_EXCERPTED DATA:_
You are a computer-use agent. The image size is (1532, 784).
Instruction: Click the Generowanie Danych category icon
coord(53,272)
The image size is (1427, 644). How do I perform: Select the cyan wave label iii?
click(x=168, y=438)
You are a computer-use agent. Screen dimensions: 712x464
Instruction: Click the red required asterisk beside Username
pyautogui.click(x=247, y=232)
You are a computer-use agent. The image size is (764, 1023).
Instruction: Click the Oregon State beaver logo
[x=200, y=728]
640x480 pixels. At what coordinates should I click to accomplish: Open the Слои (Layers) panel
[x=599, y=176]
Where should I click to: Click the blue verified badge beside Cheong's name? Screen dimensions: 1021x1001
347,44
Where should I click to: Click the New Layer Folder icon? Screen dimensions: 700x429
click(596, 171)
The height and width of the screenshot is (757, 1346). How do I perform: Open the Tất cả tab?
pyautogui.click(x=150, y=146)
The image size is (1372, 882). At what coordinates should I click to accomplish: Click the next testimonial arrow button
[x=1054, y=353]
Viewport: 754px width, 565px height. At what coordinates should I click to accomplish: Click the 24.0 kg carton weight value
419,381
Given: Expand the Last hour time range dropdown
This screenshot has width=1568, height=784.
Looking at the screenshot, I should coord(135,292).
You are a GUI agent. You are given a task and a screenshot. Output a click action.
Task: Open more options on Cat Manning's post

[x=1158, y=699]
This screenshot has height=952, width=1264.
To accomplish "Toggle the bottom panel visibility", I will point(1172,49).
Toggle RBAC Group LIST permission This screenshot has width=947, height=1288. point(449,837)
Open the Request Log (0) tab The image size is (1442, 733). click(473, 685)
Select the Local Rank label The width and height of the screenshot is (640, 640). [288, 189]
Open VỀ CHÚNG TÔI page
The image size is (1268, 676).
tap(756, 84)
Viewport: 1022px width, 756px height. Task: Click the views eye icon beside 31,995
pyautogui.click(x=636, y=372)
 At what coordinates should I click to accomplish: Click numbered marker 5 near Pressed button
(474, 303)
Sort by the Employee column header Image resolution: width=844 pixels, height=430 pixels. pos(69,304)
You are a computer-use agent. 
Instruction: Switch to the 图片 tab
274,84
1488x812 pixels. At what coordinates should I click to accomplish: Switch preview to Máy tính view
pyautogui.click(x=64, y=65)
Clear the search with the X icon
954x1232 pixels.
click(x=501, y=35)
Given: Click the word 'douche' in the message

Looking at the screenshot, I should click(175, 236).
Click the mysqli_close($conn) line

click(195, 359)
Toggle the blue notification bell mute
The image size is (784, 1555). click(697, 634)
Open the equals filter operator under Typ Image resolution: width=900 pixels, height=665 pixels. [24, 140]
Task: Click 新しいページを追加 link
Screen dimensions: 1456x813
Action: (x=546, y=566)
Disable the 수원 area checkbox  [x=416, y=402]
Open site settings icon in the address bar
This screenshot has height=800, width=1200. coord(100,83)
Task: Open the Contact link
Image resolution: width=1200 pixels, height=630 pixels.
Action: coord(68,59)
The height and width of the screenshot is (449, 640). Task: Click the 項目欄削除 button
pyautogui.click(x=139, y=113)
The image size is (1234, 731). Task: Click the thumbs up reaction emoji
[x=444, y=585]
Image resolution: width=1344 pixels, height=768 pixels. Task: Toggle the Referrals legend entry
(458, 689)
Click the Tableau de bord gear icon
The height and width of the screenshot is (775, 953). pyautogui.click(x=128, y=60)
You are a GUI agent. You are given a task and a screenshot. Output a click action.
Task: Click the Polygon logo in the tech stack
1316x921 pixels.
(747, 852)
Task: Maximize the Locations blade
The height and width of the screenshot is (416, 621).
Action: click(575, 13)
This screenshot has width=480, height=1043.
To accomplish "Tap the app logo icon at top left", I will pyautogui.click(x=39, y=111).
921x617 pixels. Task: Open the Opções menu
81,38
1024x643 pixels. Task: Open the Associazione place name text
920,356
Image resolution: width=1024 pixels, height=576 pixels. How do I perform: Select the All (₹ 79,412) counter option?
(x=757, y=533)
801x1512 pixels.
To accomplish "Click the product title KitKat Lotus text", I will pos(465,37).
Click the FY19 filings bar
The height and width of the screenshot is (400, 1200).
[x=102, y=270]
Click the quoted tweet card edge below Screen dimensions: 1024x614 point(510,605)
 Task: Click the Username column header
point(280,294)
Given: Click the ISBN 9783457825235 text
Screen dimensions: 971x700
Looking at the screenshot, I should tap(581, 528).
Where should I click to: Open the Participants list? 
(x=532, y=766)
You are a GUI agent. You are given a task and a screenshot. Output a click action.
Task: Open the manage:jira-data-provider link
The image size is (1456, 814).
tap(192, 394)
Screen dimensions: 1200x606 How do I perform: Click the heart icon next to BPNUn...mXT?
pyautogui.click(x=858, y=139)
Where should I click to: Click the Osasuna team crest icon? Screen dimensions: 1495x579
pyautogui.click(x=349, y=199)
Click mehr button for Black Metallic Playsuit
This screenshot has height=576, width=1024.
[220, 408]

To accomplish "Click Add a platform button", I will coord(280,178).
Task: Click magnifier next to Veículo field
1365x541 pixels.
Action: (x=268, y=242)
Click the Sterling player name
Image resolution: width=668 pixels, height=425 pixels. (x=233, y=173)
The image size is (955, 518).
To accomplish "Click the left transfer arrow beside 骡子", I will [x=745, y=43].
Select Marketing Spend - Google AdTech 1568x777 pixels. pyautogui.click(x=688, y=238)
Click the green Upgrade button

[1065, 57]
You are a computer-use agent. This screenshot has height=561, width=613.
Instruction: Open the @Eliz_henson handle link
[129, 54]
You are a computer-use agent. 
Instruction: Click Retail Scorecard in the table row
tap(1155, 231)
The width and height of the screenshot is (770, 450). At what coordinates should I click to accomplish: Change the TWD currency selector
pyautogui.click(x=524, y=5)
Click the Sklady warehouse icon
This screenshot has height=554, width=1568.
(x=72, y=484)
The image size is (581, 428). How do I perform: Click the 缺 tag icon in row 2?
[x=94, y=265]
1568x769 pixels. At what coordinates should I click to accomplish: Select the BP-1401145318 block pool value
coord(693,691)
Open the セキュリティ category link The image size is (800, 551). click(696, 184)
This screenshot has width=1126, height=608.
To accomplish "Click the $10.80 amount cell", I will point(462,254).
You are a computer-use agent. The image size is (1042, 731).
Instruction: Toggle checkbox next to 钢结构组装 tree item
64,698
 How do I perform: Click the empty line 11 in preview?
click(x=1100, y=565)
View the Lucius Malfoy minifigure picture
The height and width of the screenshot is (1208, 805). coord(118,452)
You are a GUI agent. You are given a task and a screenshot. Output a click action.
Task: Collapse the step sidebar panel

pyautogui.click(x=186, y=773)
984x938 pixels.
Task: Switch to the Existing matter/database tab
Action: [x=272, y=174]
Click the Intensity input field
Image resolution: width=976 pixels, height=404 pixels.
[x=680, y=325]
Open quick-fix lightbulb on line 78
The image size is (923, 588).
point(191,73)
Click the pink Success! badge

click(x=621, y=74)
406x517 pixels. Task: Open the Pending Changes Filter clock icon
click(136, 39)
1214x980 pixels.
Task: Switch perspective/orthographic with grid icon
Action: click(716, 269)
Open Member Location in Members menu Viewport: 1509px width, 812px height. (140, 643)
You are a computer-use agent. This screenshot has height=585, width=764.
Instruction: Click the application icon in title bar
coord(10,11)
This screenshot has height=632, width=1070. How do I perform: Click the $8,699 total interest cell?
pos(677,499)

_EXERCISE PROMPT:_ Copy out all of the material above, word for word, without any changes.

_EXPECTED ANSWER:_
You are a computer-use agent. The image size is (1532, 784).
Instruction: Click the Generowanie Danych category icon
coord(53,272)
The image size is (1427, 644). How do I perform: Select the cyan wave label iii?
click(x=168, y=438)
You are a computer-use agent. Screen dimensions: 712x464
Instruction: Click the red required asterisk beside Username
pyautogui.click(x=247, y=232)
You are a computer-use agent. The image size is (764, 1023).
Instruction: Click the Oregon State beaver logo
[x=200, y=728]
640x480 pixels. At what coordinates should I click to accomplish: Open the Слои (Layers) panel
[x=599, y=176]
Where should I click to: Click the blue verified badge beside Cheong's name? Screen dimensions: 1021x1001
347,44
Where should I click to: Click the New Layer Folder icon? Screen dimensions: 700x429
click(596, 171)
The height and width of the screenshot is (757, 1346). How do I perform: Open the Tất cả tab?
pyautogui.click(x=150, y=146)
The image size is (1372, 882). At what coordinates should I click to accomplish: Click the next testimonial arrow button
[x=1054, y=353]
Viewport: 754px width, 565px height. At what coordinates should I click to accomplish: Click the 24.0 kg carton weight value
419,381
Given: Expand the Last hour time range dropdown
This screenshot has width=1568, height=784.
Looking at the screenshot, I should coord(135,292).
You are a GUI agent. You are given a task and a screenshot. Output a click action.
Task: Open more options on Cat Manning's post

[x=1158, y=699]
This screenshot has height=952, width=1264.
To accomplish "Toggle the bottom panel visibility", I will point(1172,49).
Toggle RBAC Group LIST permission This screenshot has width=947, height=1288. point(449,837)
Open the Request Log (0) tab The image size is (1442, 733). click(473, 685)
Select the Local Rank label The width and height of the screenshot is (640, 640). [288, 189]
Open VỀ CHÚNG TÔI page
The image size is (1268, 676).
tap(756, 84)
Viewport: 1022px width, 756px height. Task: Click the views eye icon beside 31,995
pyautogui.click(x=636, y=372)
 At what coordinates should I click to accomplish: Click numbered marker 5 near Pressed button
(474, 303)
Sort by the Employee column header Image resolution: width=844 pixels, height=430 pixels. pos(69,304)
You are a computer-use agent. 
Instruction: Switch to the 图片 tab
274,84
1488x812 pixels. At what coordinates should I click to accomplish: Switch preview to Máy tính view
pyautogui.click(x=64, y=65)
Clear the search with the X icon
954x1232 pixels.
click(x=501, y=35)
Given: Click the word 'douche' in the message

Looking at the screenshot, I should click(175, 236).
Click the mysqli_close($conn) line

click(195, 359)
Toggle the blue notification bell mute
The image size is (784, 1555). click(697, 634)
Open the equals filter operator under Typ Image resolution: width=900 pixels, height=665 pixels. [24, 140]
Task: Click 新しいページを追加 link
Screen dimensions: 1456x813
Action: (x=546, y=566)
Disable the 수원 area checkbox  [x=416, y=402]
Open site settings icon in the address bar
This screenshot has height=800, width=1200. coord(100,83)
Task: Open the Contact link
Image resolution: width=1200 pixels, height=630 pixels.
Action: coord(68,59)
The height and width of the screenshot is (449, 640). Task: Click the 項目欄削除 button
pyautogui.click(x=139, y=113)
The image size is (1234, 731). Task: Click the thumbs up reaction emoji
[x=444, y=585]
Image resolution: width=1344 pixels, height=768 pixels. Task: Toggle the Referrals legend entry
(458, 689)
Click the Tableau de bord gear icon
The height and width of the screenshot is (775, 953). pyautogui.click(x=128, y=60)
You are a GUI agent. You are given a task and a screenshot. Output a click action.
Task: Click the Polygon logo in the tech stack
1316x921 pixels.
(747, 852)
Task: Maximize the Locations blade
The height and width of the screenshot is (416, 621).
Action: click(575, 13)
This screenshot has width=480, height=1043.
To accomplish "Tap the app logo icon at top left", I will pyautogui.click(x=39, y=111).
921x617 pixels. Task: Open the Opções menu
81,38
1024x643 pixels. Task: Open the Associazione place name text
920,356
Image resolution: width=1024 pixels, height=576 pixels. How do I perform: Select the All (₹ 79,412) counter option?
(x=757, y=533)
801x1512 pixels.
To accomplish "Click the product title KitKat Lotus text", I will pos(465,37).
Click the FY19 filings bar
The height and width of the screenshot is (400, 1200).
[x=102, y=270]
Click the quoted tweet card edge below Screen dimensions: 1024x614 point(510,605)
 Task: Click the Username column header
point(280,294)
Given: Click the ISBN 9783457825235 text
Screen dimensions: 971x700
Looking at the screenshot, I should tap(581, 528).
Where should I click to: Open the Participants list? 
(x=532, y=766)
You are a GUI agent. You are given a task and a screenshot. Output a click action.
Task: Open the manage:jira-data-provider link
The image size is (1456, 814).
tap(192, 394)
Screen dimensions: 1200x606 How do I perform: Click the heart icon next to BPNUn...mXT?
pyautogui.click(x=858, y=139)
Where should I click to: Click the Osasuna team crest icon? Screen dimensions: 1495x579
pyautogui.click(x=349, y=199)
Click mehr button for Black Metallic Playsuit
This screenshot has height=576, width=1024.
[220, 408]

To accomplish "Click Add a platform button", I will coord(280,178).
Task: Click magnifier next to Veículo field
1365x541 pixels.
Action: (x=268, y=242)
Click the Sterling player name
Image resolution: width=668 pixels, height=425 pixels. (x=233, y=173)
The image size is (955, 518).
To accomplish "Click the left transfer arrow beside 骡子", I will [x=745, y=43].
Select Marketing Spend - Google AdTech 1568x777 pixels. pyautogui.click(x=688, y=238)
Click the green Upgrade button

[1065, 57]
You are a computer-use agent. This screenshot has height=561, width=613.
Instruction: Open the @Eliz_henson handle link
[129, 54]
You are a computer-use agent. 
Instruction: Click Retail Scorecard in the table row
tap(1155, 231)
The width and height of the screenshot is (770, 450). At what coordinates should I click to accomplish: Change the TWD currency selector
pyautogui.click(x=524, y=5)
Click the Sklady warehouse icon
This screenshot has height=554, width=1568.
(x=72, y=484)
The image size is (581, 428). How do I perform: Click the 缺 tag icon in row 2?
[x=94, y=265]
1568x769 pixels. At what coordinates should I click to accomplish: Select the BP-1401145318 block pool value
coord(693,691)
Open the セキュリティ category link The image size is (800, 551). click(696, 184)
This screenshot has width=1126, height=608.
To accomplish "Click the $10.80 amount cell", I will point(462,254).
You are a computer-use agent. The image size is (1042, 731).
Instruction: Toggle checkbox next to 钢结构组装 tree item
64,698
 How do I perform: Click the empty line 11 in preview?
click(x=1100, y=565)
View the Lucius Malfoy minifigure picture
The height and width of the screenshot is (1208, 805). coord(118,452)
You are a GUI agent. You are given a task and a screenshot. Output a click action.
Task: Collapse the step sidebar panel

pyautogui.click(x=186, y=773)
984x938 pixels.
Task: Switch to the Existing matter/database tab
Action: [x=272, y=174]
Click the Intensity input field
Image resolution: width=976 pixels, height=404 pixels.
[x=680, y=325]
Open quick-fix lightbulb on line 78
The image size is (923, 588).
point(191,73)
Click the pink Success! badge

click(x=621, y=74)
406x517 pixels. Task: Open the Pending Changes Filter clock icon
click(136, 39)
1214x980 pixels.
Task: Switch perspective/orthographic with grid icon
Action: click(716, 269)
Open Member Location in Members menu Viewport: 1509px width, 812px height. (140, 643)
You are a computer-use agent. This screenshot has height=585, width=764.
Instruction: Click the application icon in title bar
coord(10,11)
This screenshot has height=632, width=1070. How do I perform: Click the $8,699 total interest cell?
pos(677,499)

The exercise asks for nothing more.